### What to work on
Look through the records below for the line holding "Open the share". Write it out exactly, with each following line through the line holding "has height=298, width=471.".

### Data
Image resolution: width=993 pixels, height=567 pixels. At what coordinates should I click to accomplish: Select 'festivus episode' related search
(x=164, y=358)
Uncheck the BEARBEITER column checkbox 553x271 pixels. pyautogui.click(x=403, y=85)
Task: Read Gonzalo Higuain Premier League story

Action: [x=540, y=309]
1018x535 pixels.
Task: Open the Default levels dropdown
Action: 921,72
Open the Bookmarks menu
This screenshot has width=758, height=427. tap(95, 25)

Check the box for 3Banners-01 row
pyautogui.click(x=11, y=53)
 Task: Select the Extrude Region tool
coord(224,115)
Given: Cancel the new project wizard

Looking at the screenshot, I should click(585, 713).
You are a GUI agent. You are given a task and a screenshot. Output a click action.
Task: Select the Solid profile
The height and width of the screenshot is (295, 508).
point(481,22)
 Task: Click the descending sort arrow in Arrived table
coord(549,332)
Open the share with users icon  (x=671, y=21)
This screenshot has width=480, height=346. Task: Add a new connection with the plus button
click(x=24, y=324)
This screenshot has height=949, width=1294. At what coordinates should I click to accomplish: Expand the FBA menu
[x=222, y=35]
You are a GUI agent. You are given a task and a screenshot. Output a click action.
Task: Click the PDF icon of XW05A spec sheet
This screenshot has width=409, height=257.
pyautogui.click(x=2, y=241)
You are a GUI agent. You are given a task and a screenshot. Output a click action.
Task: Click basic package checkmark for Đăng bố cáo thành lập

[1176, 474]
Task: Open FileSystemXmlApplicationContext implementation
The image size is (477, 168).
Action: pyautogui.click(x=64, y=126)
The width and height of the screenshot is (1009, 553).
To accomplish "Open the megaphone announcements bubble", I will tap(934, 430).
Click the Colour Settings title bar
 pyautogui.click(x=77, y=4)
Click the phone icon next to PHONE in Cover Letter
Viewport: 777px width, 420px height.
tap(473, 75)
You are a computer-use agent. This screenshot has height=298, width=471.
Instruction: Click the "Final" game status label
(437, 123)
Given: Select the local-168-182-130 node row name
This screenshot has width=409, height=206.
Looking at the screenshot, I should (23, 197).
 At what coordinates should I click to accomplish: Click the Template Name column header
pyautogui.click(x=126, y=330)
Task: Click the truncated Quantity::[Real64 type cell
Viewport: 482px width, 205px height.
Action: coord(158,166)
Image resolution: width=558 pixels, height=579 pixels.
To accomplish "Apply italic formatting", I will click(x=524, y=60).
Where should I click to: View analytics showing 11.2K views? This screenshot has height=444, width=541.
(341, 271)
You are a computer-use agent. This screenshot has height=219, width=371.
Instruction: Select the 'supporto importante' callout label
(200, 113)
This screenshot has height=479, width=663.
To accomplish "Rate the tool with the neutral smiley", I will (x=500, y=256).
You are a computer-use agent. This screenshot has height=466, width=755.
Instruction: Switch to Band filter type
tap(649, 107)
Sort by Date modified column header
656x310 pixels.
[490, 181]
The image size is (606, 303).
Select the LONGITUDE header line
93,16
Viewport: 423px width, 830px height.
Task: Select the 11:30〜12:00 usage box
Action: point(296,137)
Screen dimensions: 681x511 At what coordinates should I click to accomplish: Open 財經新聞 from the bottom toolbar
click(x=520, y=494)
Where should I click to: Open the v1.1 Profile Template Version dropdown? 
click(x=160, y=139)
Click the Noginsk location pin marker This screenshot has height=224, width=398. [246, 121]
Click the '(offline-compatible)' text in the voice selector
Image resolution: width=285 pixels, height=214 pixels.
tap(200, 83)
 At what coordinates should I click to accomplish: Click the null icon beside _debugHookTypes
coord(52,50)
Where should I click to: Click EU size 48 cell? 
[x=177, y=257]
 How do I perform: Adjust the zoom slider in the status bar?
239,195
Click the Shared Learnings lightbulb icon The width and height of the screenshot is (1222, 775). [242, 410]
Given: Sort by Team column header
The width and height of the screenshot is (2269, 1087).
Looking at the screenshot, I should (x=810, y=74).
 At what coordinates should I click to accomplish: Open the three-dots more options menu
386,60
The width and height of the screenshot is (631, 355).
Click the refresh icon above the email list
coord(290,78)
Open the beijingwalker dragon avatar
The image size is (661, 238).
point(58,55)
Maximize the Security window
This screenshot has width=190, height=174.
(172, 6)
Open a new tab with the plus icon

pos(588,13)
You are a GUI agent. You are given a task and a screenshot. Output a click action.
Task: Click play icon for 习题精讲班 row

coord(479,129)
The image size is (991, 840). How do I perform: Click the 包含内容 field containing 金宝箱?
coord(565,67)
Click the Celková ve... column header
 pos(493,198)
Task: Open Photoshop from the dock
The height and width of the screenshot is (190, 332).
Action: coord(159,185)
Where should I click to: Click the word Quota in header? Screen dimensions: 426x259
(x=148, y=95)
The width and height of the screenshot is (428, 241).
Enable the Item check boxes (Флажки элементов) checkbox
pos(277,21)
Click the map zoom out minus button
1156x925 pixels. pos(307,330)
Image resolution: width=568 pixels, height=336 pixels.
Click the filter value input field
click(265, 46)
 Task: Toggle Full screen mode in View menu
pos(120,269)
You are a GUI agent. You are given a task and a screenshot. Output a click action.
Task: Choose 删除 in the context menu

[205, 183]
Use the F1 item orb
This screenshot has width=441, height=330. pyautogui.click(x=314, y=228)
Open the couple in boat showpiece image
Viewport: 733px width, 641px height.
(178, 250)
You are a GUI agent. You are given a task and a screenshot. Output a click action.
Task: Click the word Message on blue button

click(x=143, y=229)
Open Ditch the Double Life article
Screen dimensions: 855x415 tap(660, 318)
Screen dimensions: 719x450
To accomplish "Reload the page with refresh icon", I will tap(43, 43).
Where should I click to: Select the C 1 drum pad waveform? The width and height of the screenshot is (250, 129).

### Response to this exercise
Open the share with users icon  (x=671, y=21)
This screenshot has width=480, height=346. Task: Add a new connection with the plus button
click(x=24, y=324)
This screenshot has height=949, width=1294. At what coordinates should I click to accomplish: Expand the FBA menu
[x=222, y=35]
You are a GUI agent. You are given a task and a screenshot. Output a click action.
Task: Click the PDF icon of XW05A spec sheet
This screenshot has width=409, height=257.
pyautogui.click(x=2, y=241)
You are a GUI agent. You are given a task and a screenshot. Output a click action.
Task: Click basic package checkmark for Đăng bố cáo thành lập

[1176, 474]
Task: Open FileSystemXmlApplicationContext implementation
The image size is (477, 168).
Action: pyautogui.click(x=64, y=126)
The width and height of the screenshot is (1009, 553).
To accomplish "Open the megaphone announcements bubble", I will tap(934, 430).
Click the Colour Settings title bar
 pyautogui.click(x=77, y=4)
Click the phone icon next to PHONE in Cover Letter
Viewport: 777px width, 420px height.
tap(473, 75)
You are a computer-use agent. This screenshot has height=298, width=471.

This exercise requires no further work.